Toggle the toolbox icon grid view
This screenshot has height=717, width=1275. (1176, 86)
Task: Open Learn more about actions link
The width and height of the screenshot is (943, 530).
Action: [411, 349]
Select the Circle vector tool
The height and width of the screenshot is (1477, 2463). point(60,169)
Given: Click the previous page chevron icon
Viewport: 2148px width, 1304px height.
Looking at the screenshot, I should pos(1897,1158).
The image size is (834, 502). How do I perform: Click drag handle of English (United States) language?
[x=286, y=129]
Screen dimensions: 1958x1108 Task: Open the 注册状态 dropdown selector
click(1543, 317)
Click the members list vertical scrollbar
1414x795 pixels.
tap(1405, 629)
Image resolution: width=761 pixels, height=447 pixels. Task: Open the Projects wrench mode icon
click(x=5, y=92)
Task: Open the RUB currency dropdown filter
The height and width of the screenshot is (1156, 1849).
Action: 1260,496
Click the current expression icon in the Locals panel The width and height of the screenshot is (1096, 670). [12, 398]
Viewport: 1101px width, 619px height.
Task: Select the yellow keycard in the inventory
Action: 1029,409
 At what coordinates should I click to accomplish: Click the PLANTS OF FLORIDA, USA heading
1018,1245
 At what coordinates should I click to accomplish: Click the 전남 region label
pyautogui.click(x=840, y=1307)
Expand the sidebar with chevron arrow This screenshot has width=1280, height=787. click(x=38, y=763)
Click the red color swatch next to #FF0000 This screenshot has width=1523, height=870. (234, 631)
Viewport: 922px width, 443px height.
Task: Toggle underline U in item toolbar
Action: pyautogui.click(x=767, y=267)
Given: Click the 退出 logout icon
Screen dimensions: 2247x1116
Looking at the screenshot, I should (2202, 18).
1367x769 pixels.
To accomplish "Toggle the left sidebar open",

::::::

PROBLEM TO SOLVE — Only the line that contains "1414x795 pixels." and the lines after it, through the end of the data above, are to be repeated exactly.

EXERCISE ANSWER —
1414x795 pixels.
tap(1405, 629)
Image resolution: width=761 pixels, height=447 pixels. Task: Open the Projects wrench mode icon
click(x=5, y=92)
Task: Open the RUB currency dropdown filter
The height and width of the screenshot is (1156, 1849).
Action: 1260,496
Click the current expression icon in the Locals panel The width and height of the screenshot is (1096, 670). [12, 398]
Viewport: 1101px width, 619px height.
Task: Select the yellow keycard in the inventory
Action: 1029,409
 At what coordinates should I click to accomplish: Click the PLANTS OF FLORIDA, USA heading
1018,1245
 At what coordinates should I click to accomplish: Click the 전남 region label
pyautogui.click(x=840, y=1307)
Expand the sidebar with chevron arrow This screenshot has width=1280, height=787. click(x=38, y=763)
Click the red color swatch next to #FF0000 This screenshot has width=1523, height=870. (234, 631)
Viewport: 922px width, 443px height.
Task: Toggle underline U in item toolbar
Action: pyautogui.click(x=767, y=267)
Given: Click the 退出 logout icon
Screen dimensions: 2247x1116
Looking at the screenshot, I should (2202, 18).
1367x769 pixels.
To accomplish "Toggle the left sidebar open",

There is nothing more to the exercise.